I think this will remain a problem on any platform that includes enough Americans. The general public in America just seems unaware of anything outside America.
I think this stems from their education system, what they (don't) broadcast on mass-media and how normal and even laudable they consider fanatical nationalism to be (did you know they require children to swear devotion to the nation state every day at school!?).
In any case, I don't think this is a problem that any platform that wants to include Americans can avoid.
It's also extremely expensive and honestly most of us don't get enough PTO to do that really. Shitposting online is cheap and easily distracts from how Americans work more hours on average than even Japan.
But it's always ironic to see people upset Americans don't understand other nationalities while also not understanding why we're like this.
Well I think ideally that's what different instances should help. I'm on a Canadian instance with a lot of Canadian specific communities. I've seen instances of many other specific countries. That should theoretically counter that whole experience on Reddit
Which honestly has been one of my favourite features of Lemmy so far. I can browse All to see what everyone is talking about, I can browse Subscribed to see what I care about and I can browse Local to see what Canadians care about.
I saw this complaint on reddit a lot, but at the end of the day, it was a US based site. Of course there will be mostly Americans and they will default to that understanding.
Also, the US is a large country. It's not like Europe where you're a day trip away from 5 other countries. Most Americans can't afford travel outside the US, so they only have exposure to the many cultures within the US.
The hate Americans get for not catering discussion on a US based site to the global community is really what's strange.
Most Americans can’t afford travel outside the US, so they only have exposure to the many cultures within the US.
You can travel in a straight line over land 2700 miles from Washington to Florida without leaving the United States. Make a foray into Canada and you can travel a 4300 mile long straight line from Alaska to Florida without leaving a country that speaks majority English.
I appreciate that. What bugs me is when people don't read the name of the sub they're in though - if it's askUK or casualuk then maybe it's not the place to talk about America, particularly when it's an advice thread about laws for example.
Christ, yes. Every other comment or post was something that assumed everyone was in the USA, or that they were the greatest most perfect wonderful nation and all others are basically hell on earth.
Literally full of shit lmao. Who on reddit mainstream is talking about how the US is the greatest place on Earth.
Usually its the entire other way around where Reddit is acting like the apocalypse is about to start at any point.
Here's a new one for this thread. "People who complain about Americans over the dumbest things". It's straight up like you have a chip on your shoulder.

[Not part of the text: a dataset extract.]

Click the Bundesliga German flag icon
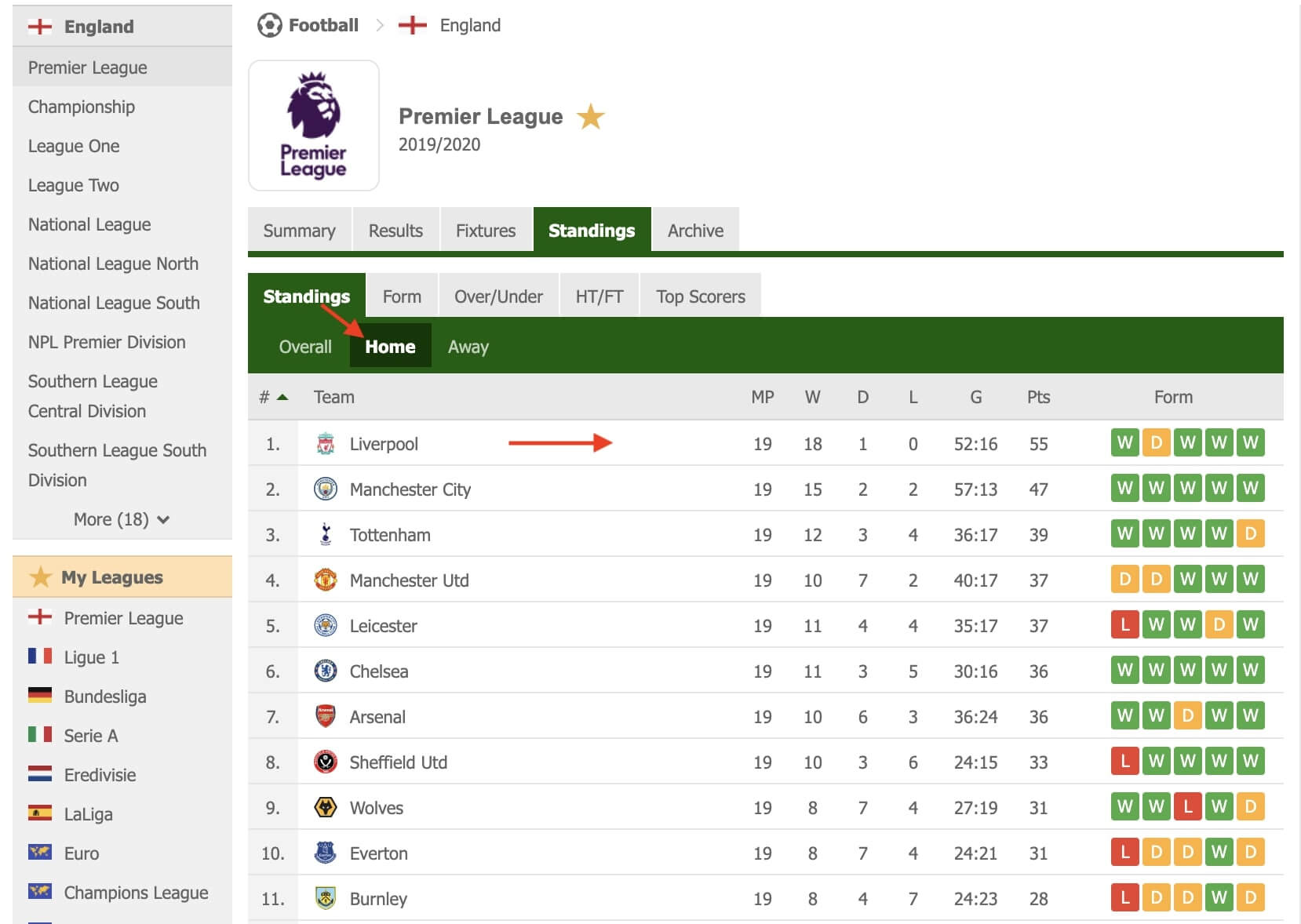Image resolution: width=1301 pixels, height=924 pixels. (x=40, y=696)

What id like to see on Lemmy is less America-hate... Or just hating on countries in general. Hatable humans live in countries, let's talk about them instead of everybody in that country. "Gunshot story? Must be America!" Gets old really quick
This, nationalism is just the worst.
You've achieved nothing by being born in a certain country, waving that flag around proudly thinking you're superior to anyone else is just something i can't understand.